- GDP (PPP):
- $83.9 billion
- 3.2% growth
- 3.4% 5-year compound annual growth
- $16,877 per capita
- Inflation (CPI):
- FDI Inflow:
Costa Rica’s economic freedom score is 65.3, making its economy the 61st freest in the 2019 Index. Its overall score has decreased by 0.3 point, with declines in fiscal health, judicial effectiveness, and trade freedom exceeding improvements in labor freedom and property rights. Costa Rica is ranked 11th among 32 countries in the Americas region, and its overall score is above the regional and world averages.
The new government is expected to continue the policy predictability, support for strong institutions, and favorable attitude toward trade and private foreign direct investment that have created an attractive business environment in Costa Rica. Although the regulatory regime has improved, deeper institutional reforms are needed. Excessive government bureaucracy still discourages dynamic entrepreneurial activity, slowing the pace of privatization and fiscal reform. Widening budget deficits have put public debt on an upward trend. The judicial system, while transparent and not corrupt, remains inefficient.

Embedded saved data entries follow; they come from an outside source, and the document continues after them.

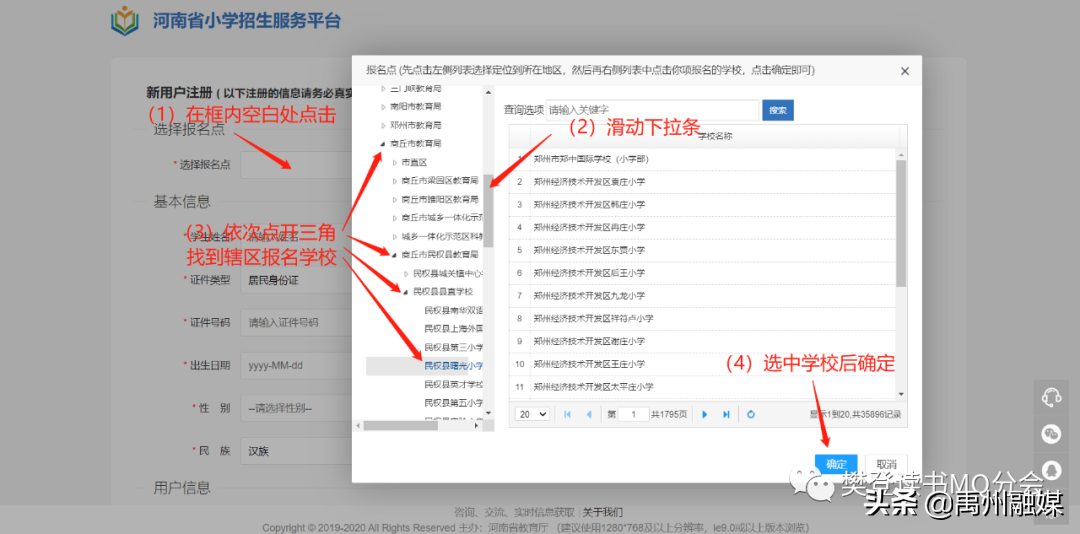
Task: Collapse the 商丘市教育局 tree node
Action: (x=381, y=144)
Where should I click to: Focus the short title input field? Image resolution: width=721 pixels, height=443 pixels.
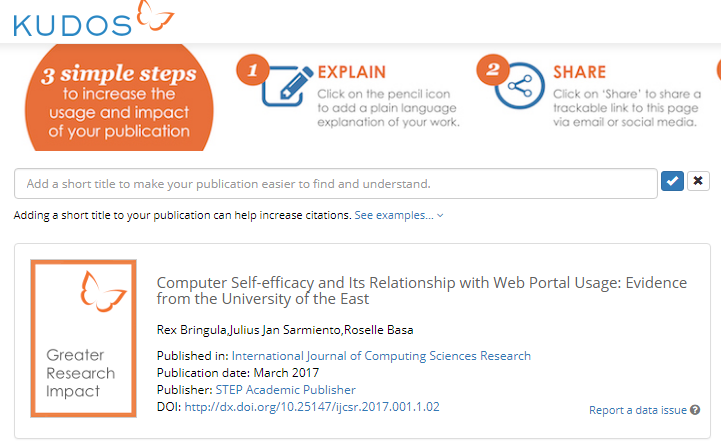click(336, 184)
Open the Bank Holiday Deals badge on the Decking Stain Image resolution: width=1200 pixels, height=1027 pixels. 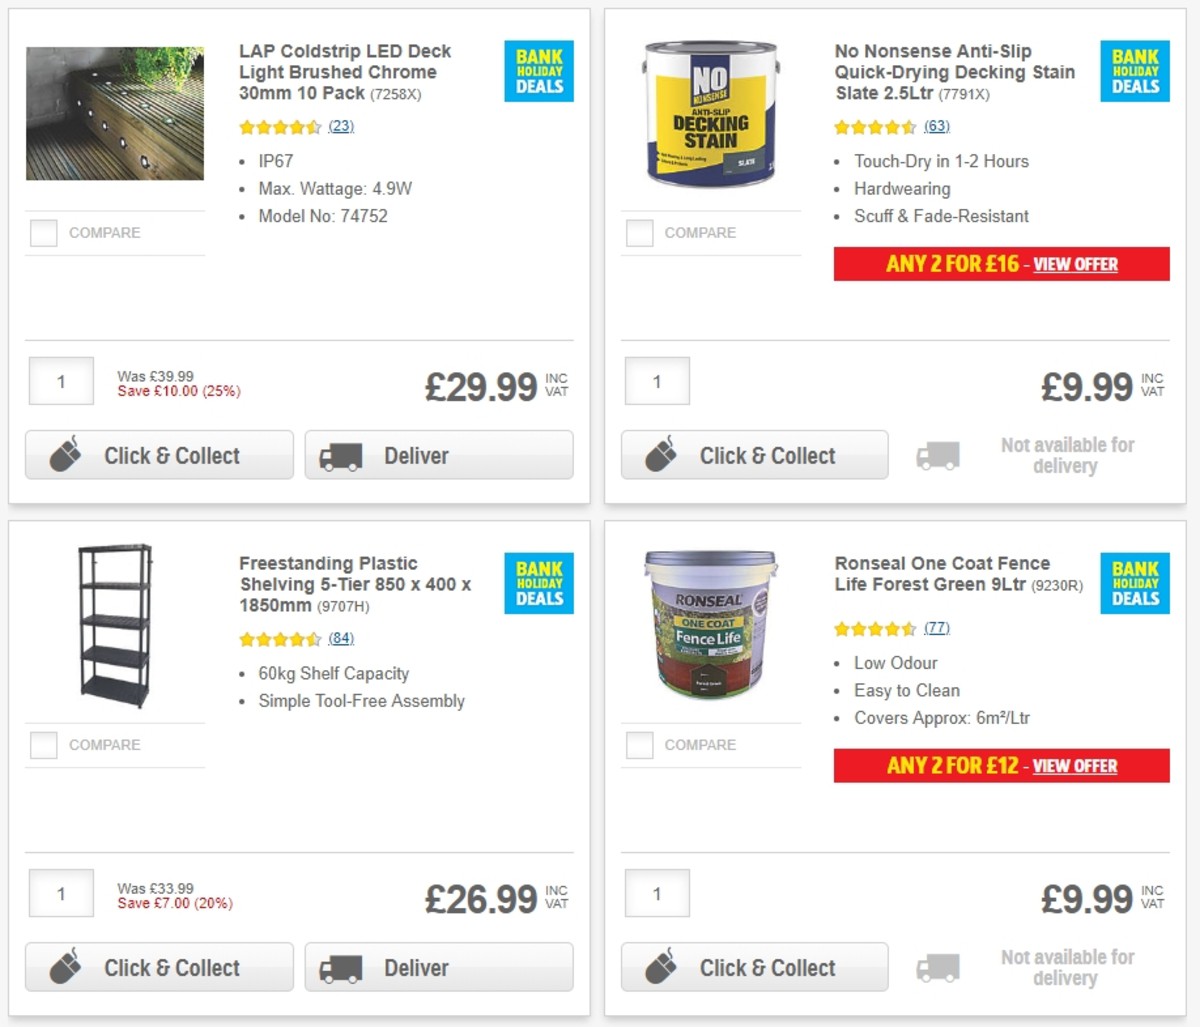point(1135,70)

The most prosperous of the Central American Common Market’s five countries, Costa Rica has a long history of democratic stability and one of Latin America’s highest levels of foreign direct investment per capita. Center-left Citizens’ Action Party (PAC) candidate Carlos Alvarado’s victory in the 2018 election, which saw the main center-right Social Christian Unity Party’s candidate derailed by a contentious fight over same-sex marriage, maintained the PAC’s control of the presidency and the legislature. Traditional agricultural exports of bananas, coffee, sugar, and beef are still the backbone of its commodity-driven export economy, but Costa Rica is also one of Central America’s most popular ecotourism destinations and an exporter of medical devices and other high-value-added goods and services.
Property rights are secure, and contracts are generally enforced. Despite reforms in 2018, however, land registries remain unreliable. The judicial branch is independent, but its processes are often slow. Drug trafficking and budgetary constraints have undermined the security and justice sectors. A complex bureaucracy slows the pace of capacity-building, and corruption, including among high-ranking officials, remains a problem.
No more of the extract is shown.